The "I would never have thought of this" effect

Several participants were struck by tools they never would have requested but found deeply useful. P19 on the Technical Protocol Generator: "This is something that I never would have thought about, and now I find it super helpful." This is the payoff of inference over explicit specification — the system can propose objectives and tools that expand the user's imagination of what AI assistance can look like.

What three properties make JIT objectives "first-class interactive objects"?

Chapter 9: Connections

What JIT Objectives build on

Adaptive interfaces (Gajos et al., 2010): The long tradition of UIs that adjust based on user context. JIT objectives extend this with LLM generativity — instead of selecting from a finite set of pre-built adaptations, the system generates entirely new tools and interfaces.

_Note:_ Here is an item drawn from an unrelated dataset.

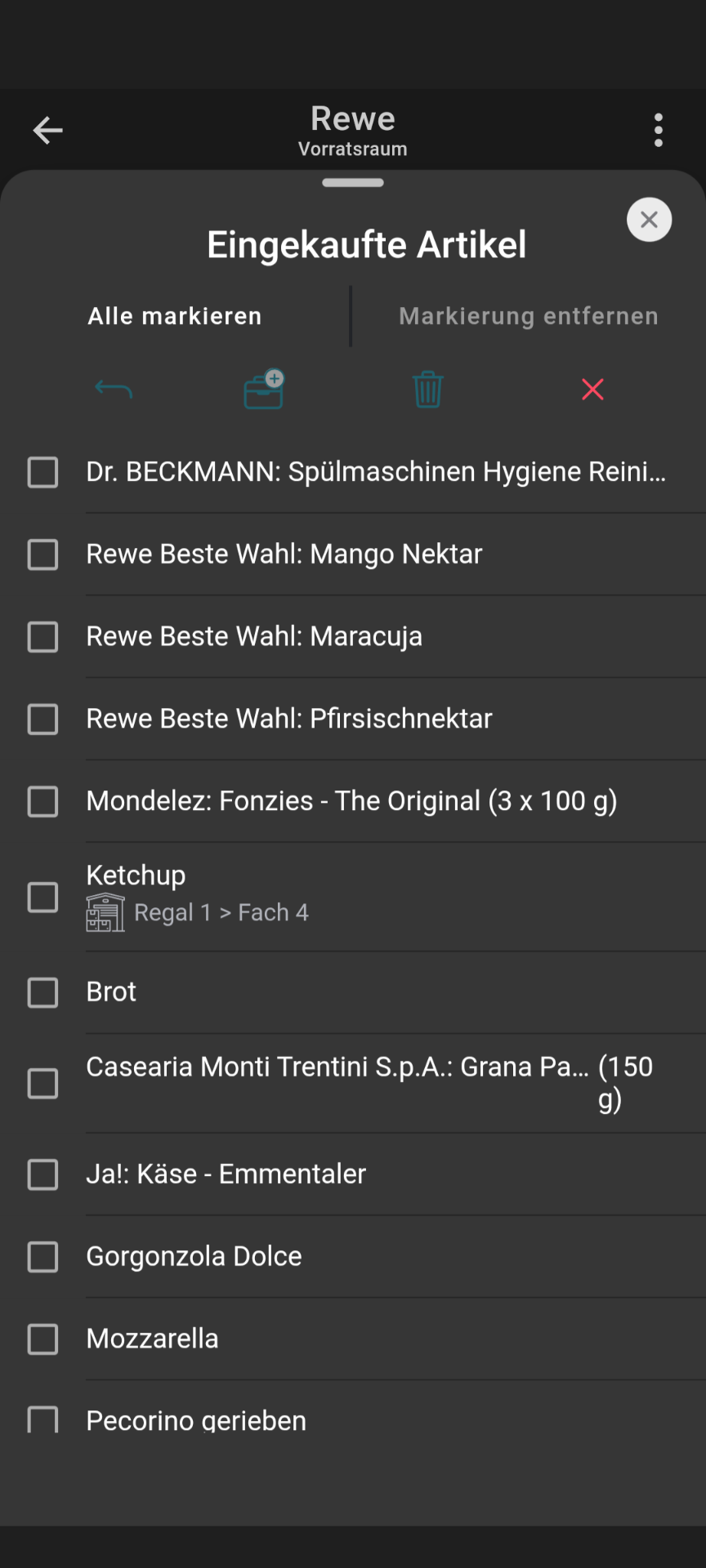This screenshot has width=706, height=1568.
Task: Mark the Brot checkbox
Action: coord(42,993)
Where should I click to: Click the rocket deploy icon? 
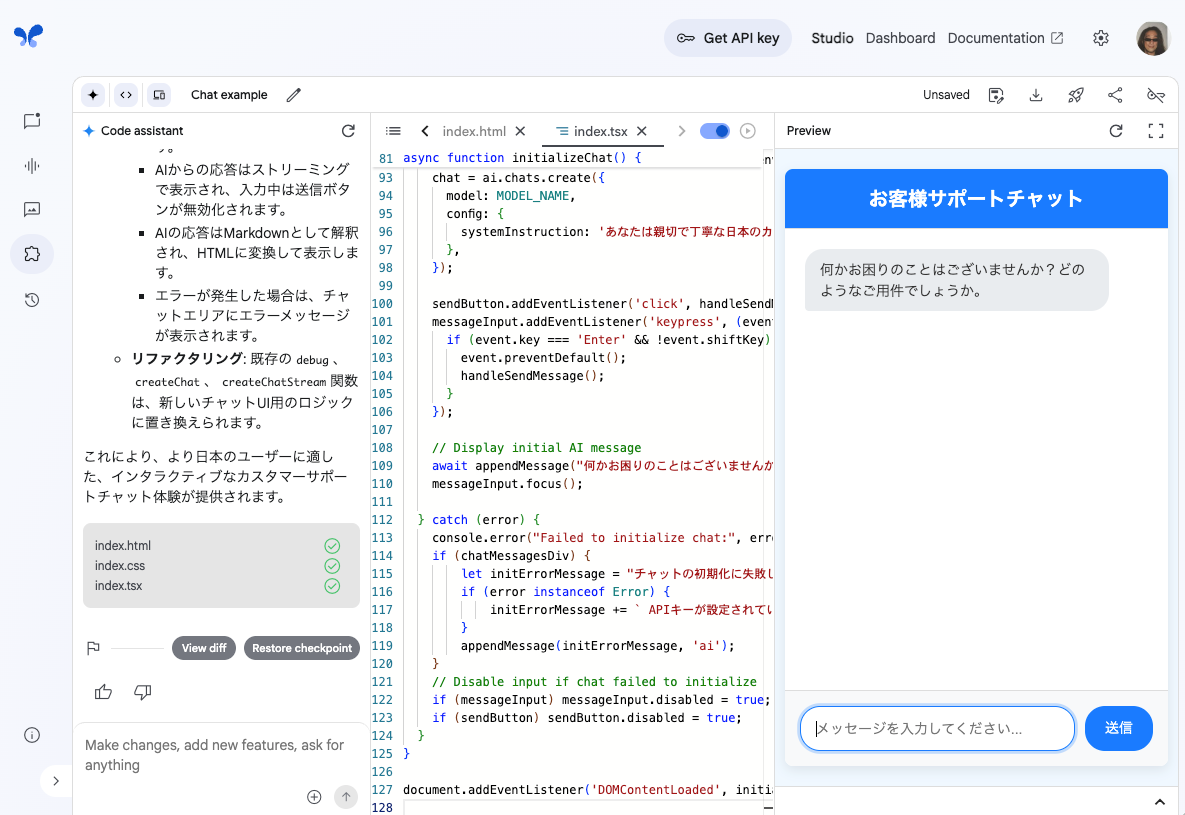tap(1076, 95)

User modeling (Fischer, 2001; Horvitz et al., 1998): Estimating user goals, effort, or capabilities to personalize systems. JIT objectives inherit this pipeline (observe → infer → adapt) but apply it to steer LLM generation rather than traditional UI selection.

AI chains (Wu et al., 2022): Chaining LLM calls where each step's output becomes the next step's input. JIT objectives add a shared objective that aligns all steps toward the same goal.

Prompt engineering / in-context learning: The practice of carefully crafting prompts. JIT objectives automate the hardest part — figuring out what to ask for in the first place.

What JIT Objectives enable

Generative user interfaces: Instead of pre-built UI components, systems can generate entirely novel interfaces shaped by user-specific objectives. Poppins demonstrates this is already feasible.

Test-time compute scaling with user alignment: Best-of-N sampling works far better when the evaluator has a clear objective. JIT objectives provide that objective automatically.

Anti-monoculture AI: By producing different objectives for different users in different contexts, JIT objectives break the homogenizing tendency of generic LLM outputs.

The bigger picture: JIT objectives point toward a future where AI systems don't just respond to what users say, but understand what users need. The objective is a simple mechanism — a few sentences of JSON — but it bridges the gulf between generic AI and personalized AI. The key insight: you don't need to retrain the model to specialize it. You just need to tell it what to optimize for, in the moment, for this specific user.

Cheat sheet

Core idea
Observe user → Infer objective → Optimize generation + evaluation for THAT objective
Mechanism
Objective JSON (name, description, weight) prepended to prompts via gen_objective / eval_objective operators
Key results
66-86% win rates over baseline LLM; unique tools per user; significantly higher quality ratings (p < .05)
Innovation
Objectives as first-class interactive objects: visible, modifiable, steerable
System
Poppins — browser extension + web app. Claude Sonnet 3.7 + o3-mini + GPT-4.1-mini
How do JIT objectives help counteract the "monoculture" problem of generic LLM outputs?